WASHINGTON - What stung was hearing critics say that his design for the National World War II Memorial had a fascist look - like something the Nazis might have dreamed up.
"This is very painful," said architect Friedrich St. Florian, speaking last week as the American Battle Monuments Commission mounted an offensive to win public support for its World War II memorial plan.
In recent weeks, St. Florian's design for the official national monument to be built on the Mall here has become the subject of rising criticism.
Such criticism is cause for concern within the battle monuments commission for two reasons:
The commission has to try to raise $100 million, mostly from private sources, if the project is to be completed by 2000 as scheduled. John P. Herrling, the retired Army major general who chairs the commission, said he hoped that "inappropriate criticism" would not hurt fund raising.
The design, chosen in a competition that drew 403 entries, must be cleared by two boards with veto power - the federal Fine Arts Commission and the National Capital Planning Commission - both of which are to consider the plan next month.

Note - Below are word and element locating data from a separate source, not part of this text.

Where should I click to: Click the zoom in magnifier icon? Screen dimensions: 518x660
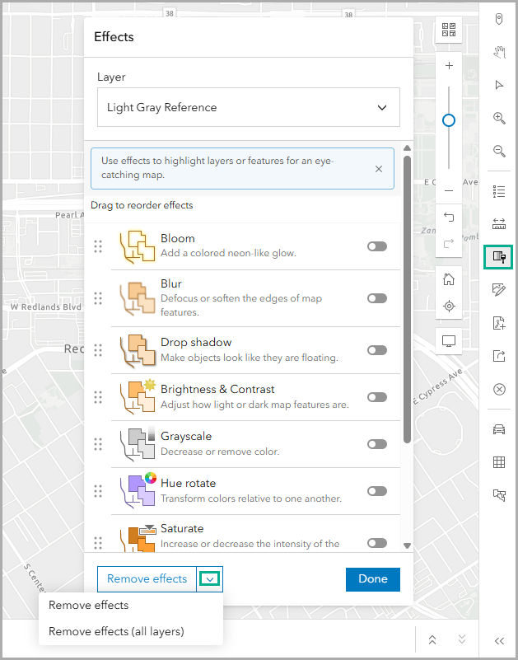pyautogui.click(x=498, y=118)
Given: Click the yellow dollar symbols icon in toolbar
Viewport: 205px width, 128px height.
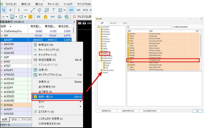Looking at the screenshot, I should 30,17.
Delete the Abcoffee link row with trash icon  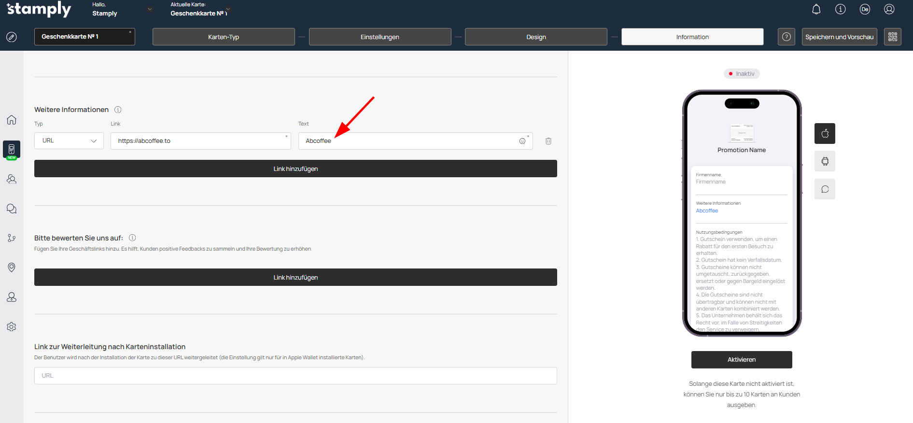pos(548,141)
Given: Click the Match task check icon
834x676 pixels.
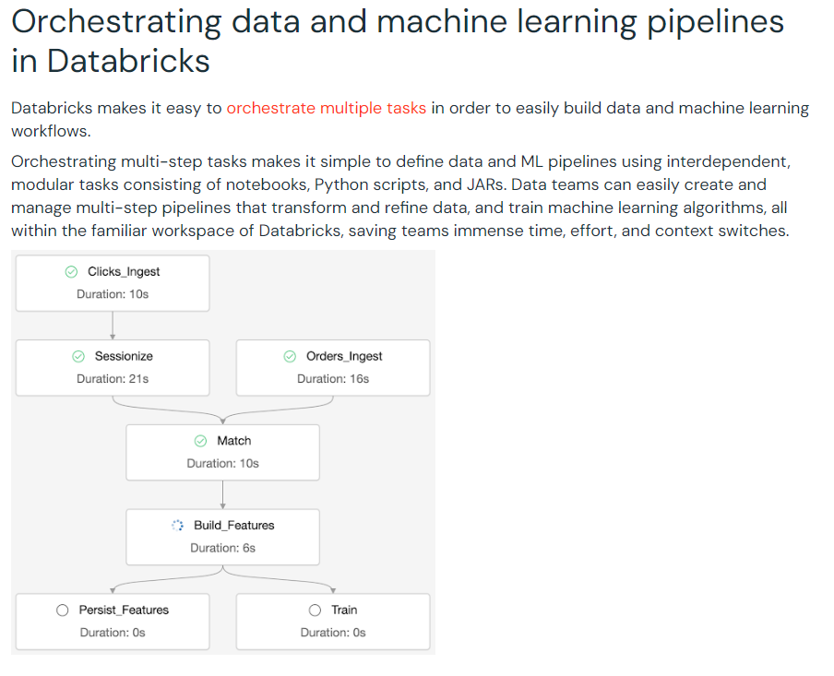Looking at the screenshot, I should 200,441.
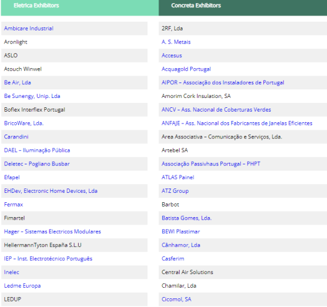
Task: Click ANFAJE Janelas Eficientes link
Action: pyautogui.click(x=237, y=123)
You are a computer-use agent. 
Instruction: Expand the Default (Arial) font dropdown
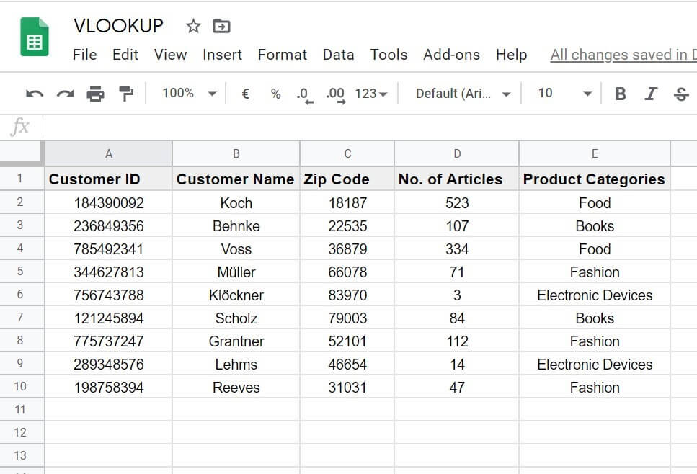coord(463,94)

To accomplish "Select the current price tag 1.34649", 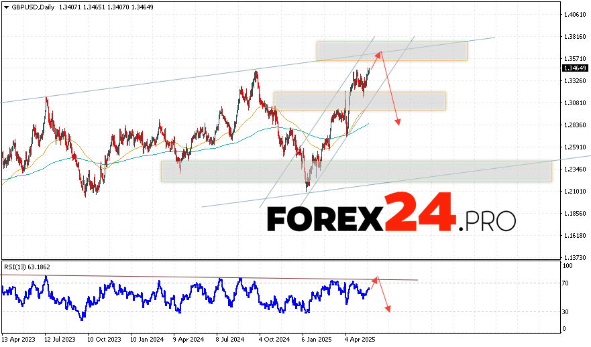I will [x=575, y=68].
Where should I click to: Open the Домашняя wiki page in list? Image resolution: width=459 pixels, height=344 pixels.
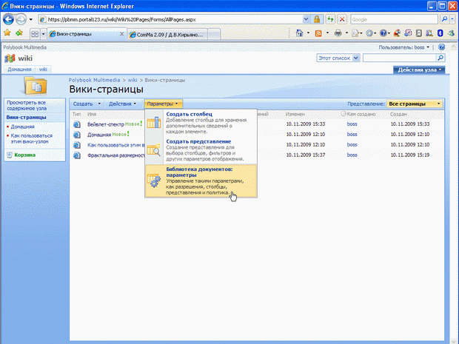[98, 135]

President Clinton unveiled St. Florian's winning entry at the White House in January. Since then, the criticism has grown slowly, although the volume of criticism is still far less than that generated in the early 1980s by the now universally praised Vietnam Memorial.
Location also faulted
The nay-saying has at least as much to do with the location - midway between the Washington and Lincoln memorials - as it has to do with the design. But the design has its critics as well.

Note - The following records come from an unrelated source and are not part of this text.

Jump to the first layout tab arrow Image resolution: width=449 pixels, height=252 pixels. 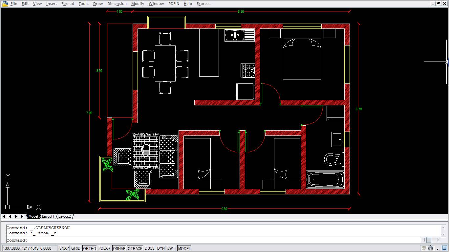[x=4, y=216]
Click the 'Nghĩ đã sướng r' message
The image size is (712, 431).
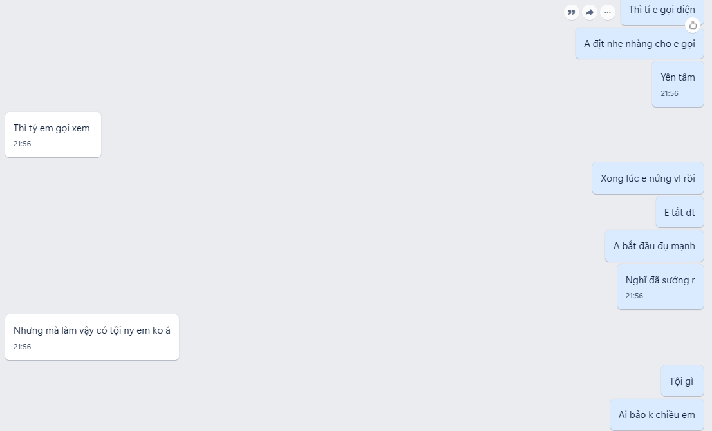[660, 287]
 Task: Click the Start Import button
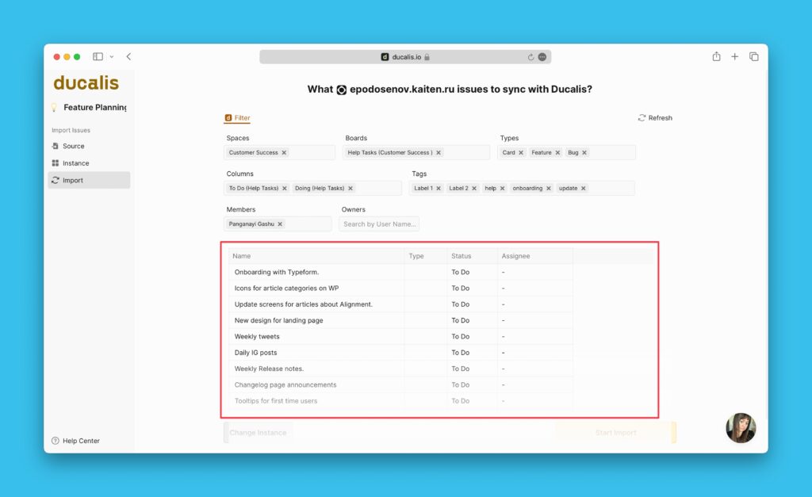615,433
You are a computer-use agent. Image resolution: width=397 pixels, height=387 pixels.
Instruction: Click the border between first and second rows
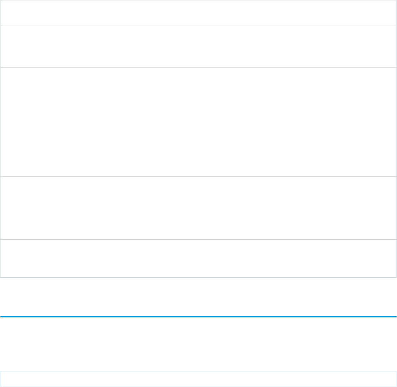tap(198, 26)
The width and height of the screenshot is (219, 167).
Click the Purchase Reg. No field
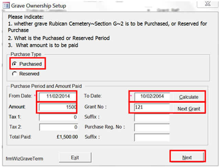tap(152, 127)
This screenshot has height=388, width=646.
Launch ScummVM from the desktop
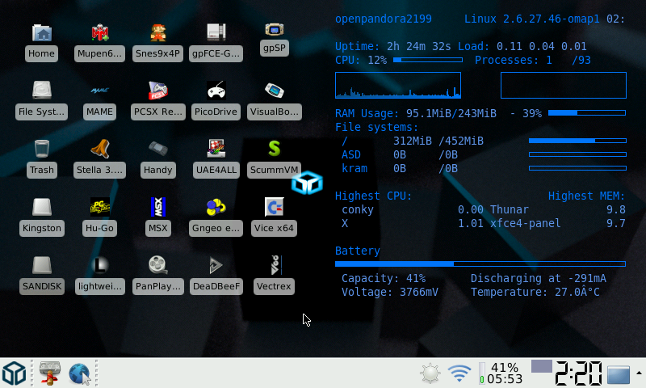click(275, 150)
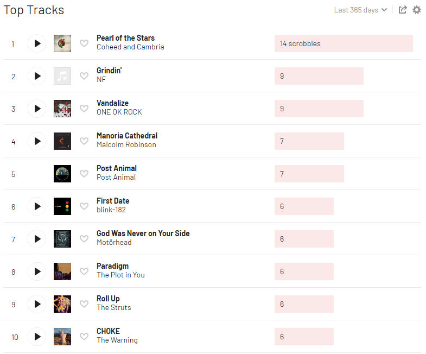Viewport: 426px width, 354px height.
Task: Open the Coheed and Cambria artist link
Action: [130, 47]
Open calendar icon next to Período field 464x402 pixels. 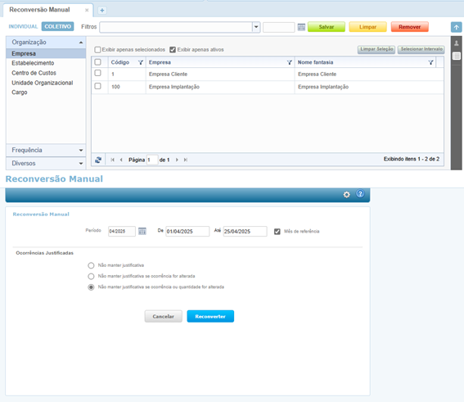point(142,231)
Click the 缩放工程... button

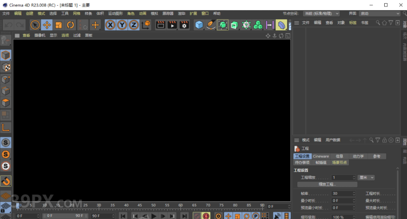click(327, 185)
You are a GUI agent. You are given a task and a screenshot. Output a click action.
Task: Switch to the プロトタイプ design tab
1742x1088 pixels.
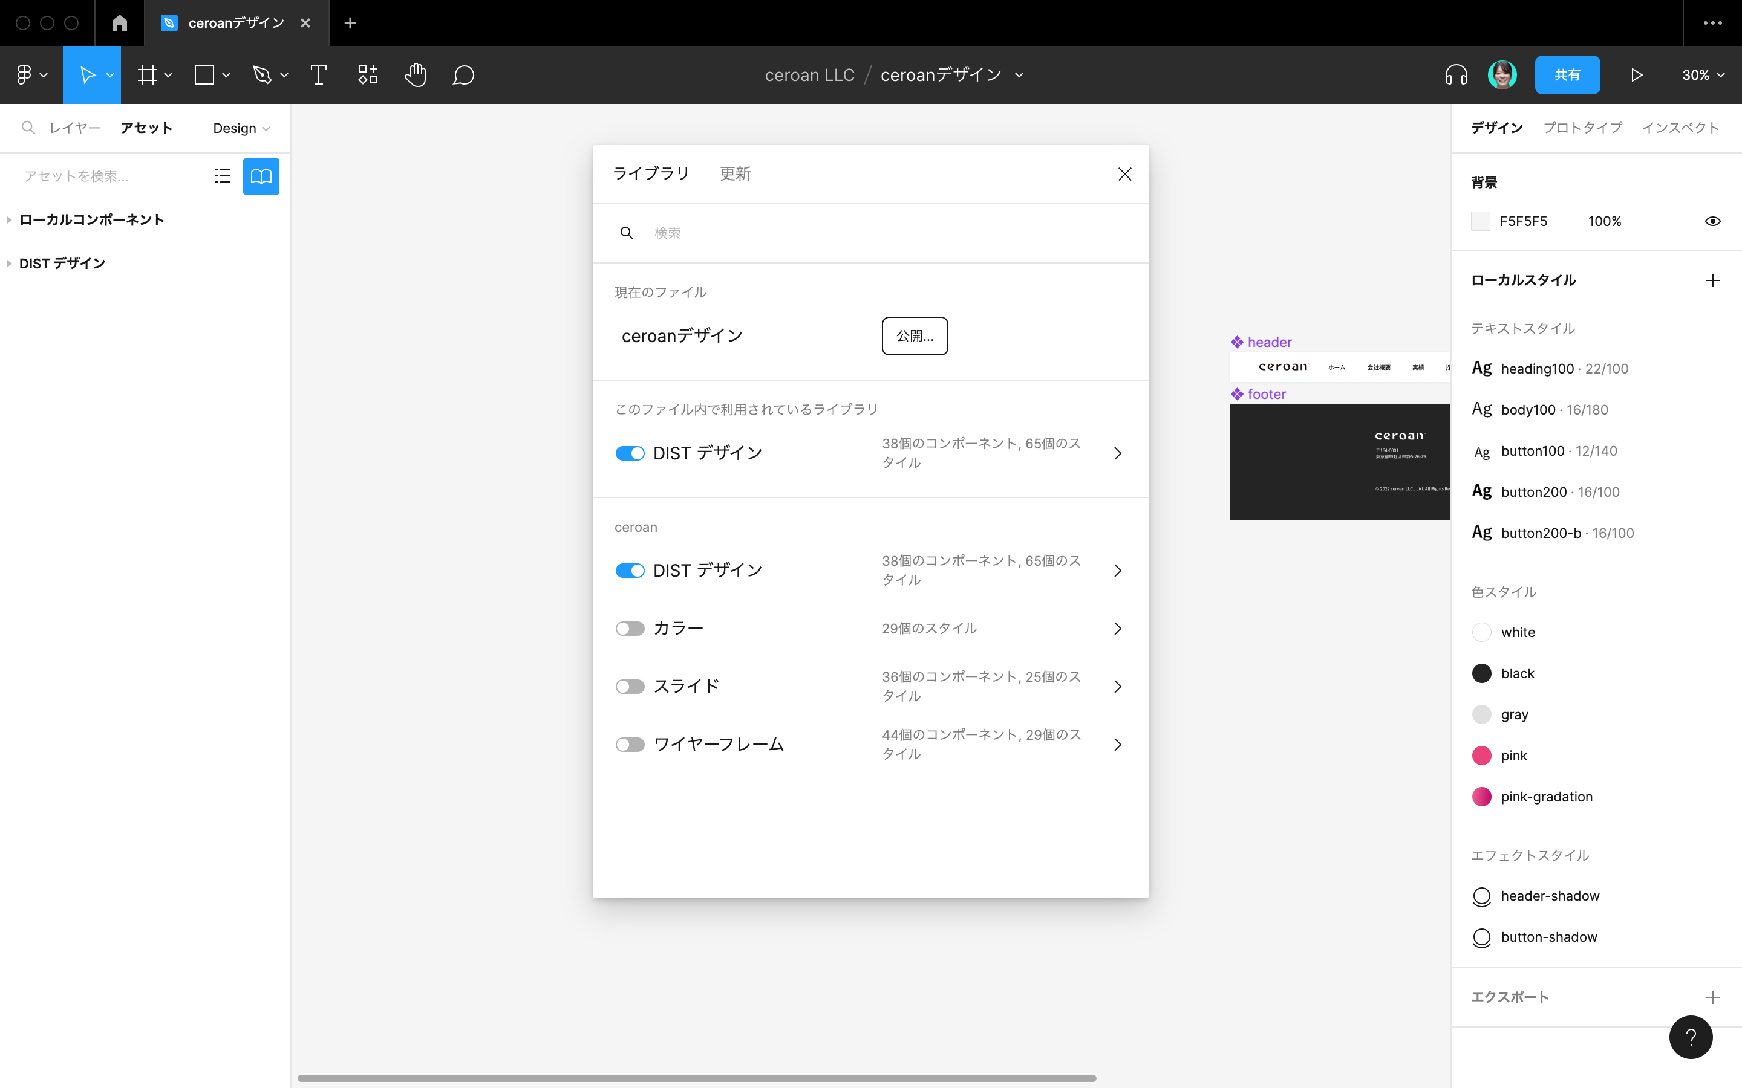point(1583,127)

In a recent issue, Architecture magazine described St. Florian's drawings as resembling the work of Albert Speer, personal architect of Adolf Hitler. The Cleveland Plain Dealer agreed with that assessment - and called it "a deeply ironic twist for a World War II memorial."
Some critics have suggested that the 50 headless columns of St. Florian's design - one for each of the 50 states - are what resemble the Speer designs. But the architect noted that the Nazis used square columns, not round ones. The tops of his columns, he said, are cut off to symbolize the "truncated" lives of those who died in the war.
The monument commission required design competitors not to block the view from the Washington to the Lincoln monuments. As a result, Florian's monument plaza is set nine feet deep in the ground.
Since January, when the design was unveiled, there have been changes. To address continuing concerns about site lines, St. Florian reduced the height of the proposed columns from 35 feet to 33 feet.
A proposed 400-seat theater - where visitors might have learned the story of World War II - has also been eliminated. This was partly in response to complaints that a constant flow of tour buses might clutter the area. Even with the changes, Sen. Bob Kerrey, a Nebraska Democrat and Medal of Honor recipient in the Vietnam War, objects to the site.
"It interferes with the vista of the mall," Kerrey said in an interview. "And in order to make it less objectionable, they have tried to make it interfere less. It still interferes - but now it's smaller and less significant than it ought to be."
The Mall site was one of seven locations considered by the battle monuments commission. It was chosen partly because it was so central - a reflection of the central role that World War II played in the life of the nation.
Others sites that were looked at included the Capitol Reflecting Pool at the far end of the two-mile-long Mall; Freedom Plaza on Pennsylvania Avenue between 14th and 15th streets; and Constitution Gardens in the vicinity of the Vietnam Memorial.
The arts commission and the capital planning commission have approved the site. Their reviews will focus on the design only, Herrling said.